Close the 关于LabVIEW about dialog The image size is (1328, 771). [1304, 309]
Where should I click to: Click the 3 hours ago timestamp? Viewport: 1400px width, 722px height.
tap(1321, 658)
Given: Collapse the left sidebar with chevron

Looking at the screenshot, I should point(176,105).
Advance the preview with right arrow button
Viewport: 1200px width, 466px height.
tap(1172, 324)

···

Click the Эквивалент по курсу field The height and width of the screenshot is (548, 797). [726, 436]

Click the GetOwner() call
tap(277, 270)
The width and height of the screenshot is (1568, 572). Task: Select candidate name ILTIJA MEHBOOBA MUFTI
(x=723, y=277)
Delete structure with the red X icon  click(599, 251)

···

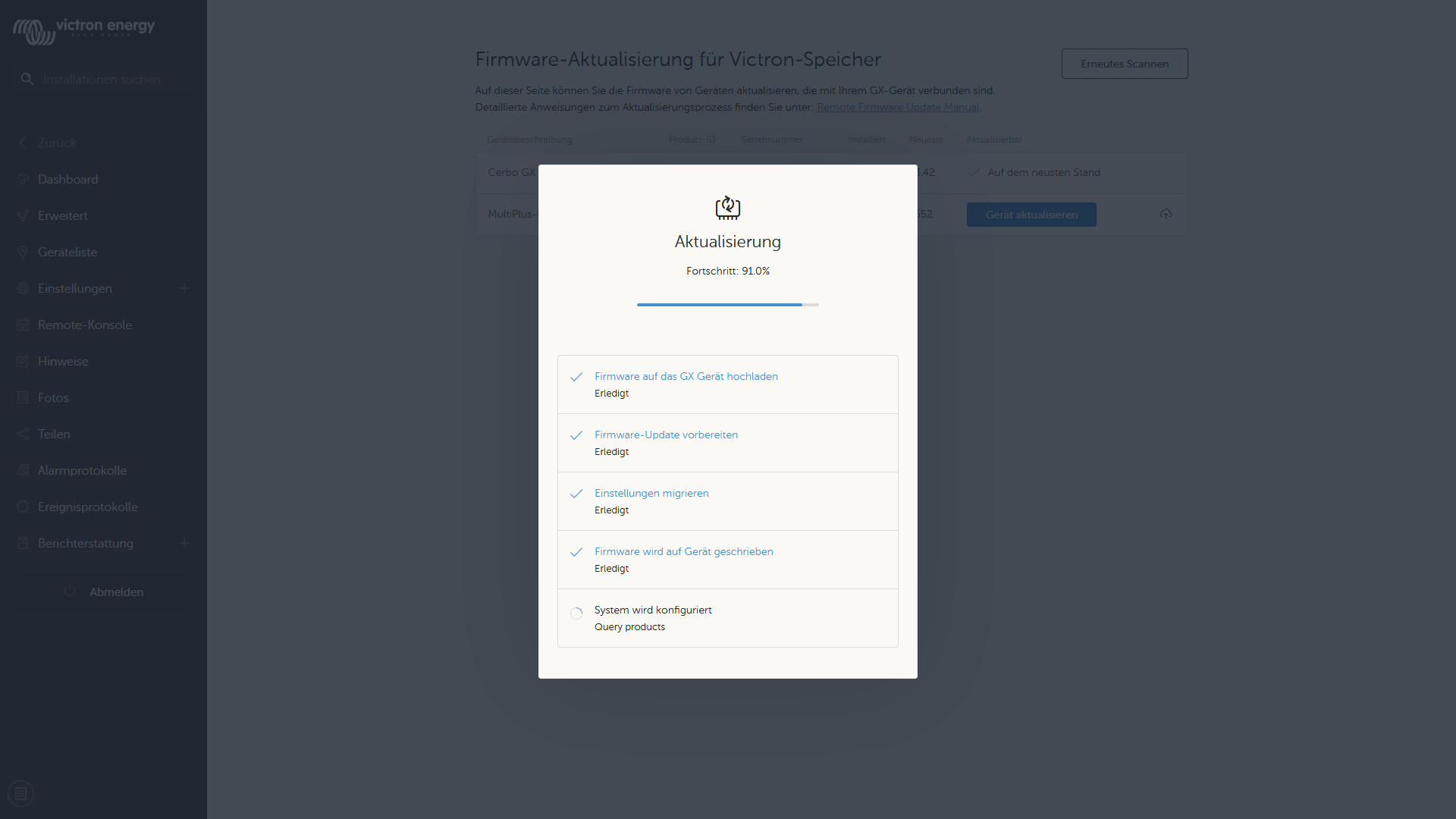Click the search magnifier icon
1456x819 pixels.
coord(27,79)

···

→ **What is being asked**
Using only the listing above, restate exactly the lines from the line containing "Click the Эквивалент" through the line containing "Delete structure with", both included.

→ **Exercise response**
Click the Эквивалент по курсу field The height and width of the screenshot is (548, 797). [726, 436]

Click the GetOwner() call
tap(277, 270)
The width and height of the screenshot is (1568, 572). Task: Select candidate name ILTIJA MEHBOOBA MUFTI
(x=723, y=277)
Delete structure with the red X icon  click(599, 251)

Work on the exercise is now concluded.